Section 40(1) of the Supreme Court Act provides that an application for leave to appeal to the Supreme Court of Canada is to be decided on the basis of the importance of the case. 

This is consistent with a core function of the Supreme Court of Canada: settle questions of law of national importance in the interests of promoting uniformity in the application of the law across the country, especially with respect to matters of federal competence.

To obtain leave to appeal to the Supreme Court of Canada from a sentence imposed, varied or affirmed by a provincial or territorial court of appeal, an applicant must demonstrate, to the satisfaction of the court, that the question raised, by reason of its public importance or the importance of any issue of law or of mixed law and fact involved in that question, is one that ought to be decided by that court or that it is, for any other reason, of such a nature or significance as to warrant a decision by that court.

While the Supreme Court of Canada has jurisdiction under s. 40(1) of the Supreme Court Act to assess the fitness of a sentence (that is to say, the quantum of a sentence), as a matter of policy the Court has decided, as a rule of its own making, that it should not do so. It deals with principle, not fitness.

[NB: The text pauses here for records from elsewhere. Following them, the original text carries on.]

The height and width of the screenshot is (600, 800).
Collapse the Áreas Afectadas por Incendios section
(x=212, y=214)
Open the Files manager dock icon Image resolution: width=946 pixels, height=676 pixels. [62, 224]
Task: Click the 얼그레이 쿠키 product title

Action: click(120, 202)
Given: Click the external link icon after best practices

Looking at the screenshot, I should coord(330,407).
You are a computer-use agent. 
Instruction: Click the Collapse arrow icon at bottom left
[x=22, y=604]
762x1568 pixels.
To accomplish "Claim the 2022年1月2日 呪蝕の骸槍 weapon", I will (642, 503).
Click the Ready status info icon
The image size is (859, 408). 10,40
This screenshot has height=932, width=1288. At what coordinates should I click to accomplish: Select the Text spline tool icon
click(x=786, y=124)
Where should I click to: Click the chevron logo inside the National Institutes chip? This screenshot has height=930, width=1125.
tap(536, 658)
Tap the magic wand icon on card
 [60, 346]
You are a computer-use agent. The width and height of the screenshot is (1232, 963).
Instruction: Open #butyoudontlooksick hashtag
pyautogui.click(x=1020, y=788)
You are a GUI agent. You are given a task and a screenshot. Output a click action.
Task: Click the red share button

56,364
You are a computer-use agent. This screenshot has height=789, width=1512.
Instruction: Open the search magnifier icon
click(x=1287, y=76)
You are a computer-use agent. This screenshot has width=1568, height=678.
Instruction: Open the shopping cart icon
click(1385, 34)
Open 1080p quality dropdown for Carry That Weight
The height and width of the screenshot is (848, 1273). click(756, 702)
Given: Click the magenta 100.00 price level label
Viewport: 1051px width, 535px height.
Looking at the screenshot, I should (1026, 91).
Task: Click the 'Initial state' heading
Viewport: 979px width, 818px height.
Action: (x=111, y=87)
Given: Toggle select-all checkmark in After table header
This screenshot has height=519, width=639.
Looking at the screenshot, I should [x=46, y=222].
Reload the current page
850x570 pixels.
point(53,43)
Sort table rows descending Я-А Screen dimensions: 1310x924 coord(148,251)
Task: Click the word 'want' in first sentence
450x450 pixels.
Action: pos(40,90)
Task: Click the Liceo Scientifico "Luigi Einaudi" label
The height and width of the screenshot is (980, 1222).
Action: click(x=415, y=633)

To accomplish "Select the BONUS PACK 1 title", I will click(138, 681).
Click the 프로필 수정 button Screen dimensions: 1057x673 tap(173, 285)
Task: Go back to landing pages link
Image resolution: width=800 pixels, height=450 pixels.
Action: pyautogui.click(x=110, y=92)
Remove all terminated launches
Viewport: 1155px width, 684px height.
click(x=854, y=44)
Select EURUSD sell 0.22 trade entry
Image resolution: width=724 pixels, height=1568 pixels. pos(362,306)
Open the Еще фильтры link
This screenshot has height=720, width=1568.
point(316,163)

R. v. Boussoulas, 2018 ONCA 326, at para. 15;

R. v. Gardiner (1982), 68 C.C.C (2d) 477 (S.C.C.), at pp. 506-507.
Supreme Court Act

Appeals with leave of Supreme Court

40(1) Subject to subsection (3), an appeal lies to the Supreme Court from any final or other judgment of the Federal Court of Appeal or of the highest court of final resort in a province, or a judge thereof, in which judgment can be had in the particular case sought to be appealed to the Supreme Court, whether or not leave to appeal to the Supreme Court has been refused by any other court, where, with respect to the particular case sought to be appealed, the Supreme Court is of the opinion that any question involved therein is, by reason of its public importance or the importance of any issue of law or any issue of mixed law and fact involved in that question, one that ought to be decided by the Supreme Court or is, for any other reason, of such a nature or significance as to warrant decision by it, and leave to appeal from that judgment is accordingly granted by the Supreme Court.